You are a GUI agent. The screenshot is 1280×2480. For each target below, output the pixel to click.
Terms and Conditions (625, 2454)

· · · ·

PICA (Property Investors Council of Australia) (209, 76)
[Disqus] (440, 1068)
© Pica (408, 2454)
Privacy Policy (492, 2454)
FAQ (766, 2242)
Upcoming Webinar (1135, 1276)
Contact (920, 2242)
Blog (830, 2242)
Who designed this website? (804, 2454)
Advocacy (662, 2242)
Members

· · · ·

**TASK TO CARRY OUT**
From the line that has "You are a GUI" through the line that has "Terms and Conditions (625, 2454)", copy every line exactly as it appears above, and leave out all others.

**OUTPUT OF THE TASK**
You are a GUI agent. The screenshot is 1280×2480. For each target below, output the pixel to click.
Terms and Conditions (625, 2454)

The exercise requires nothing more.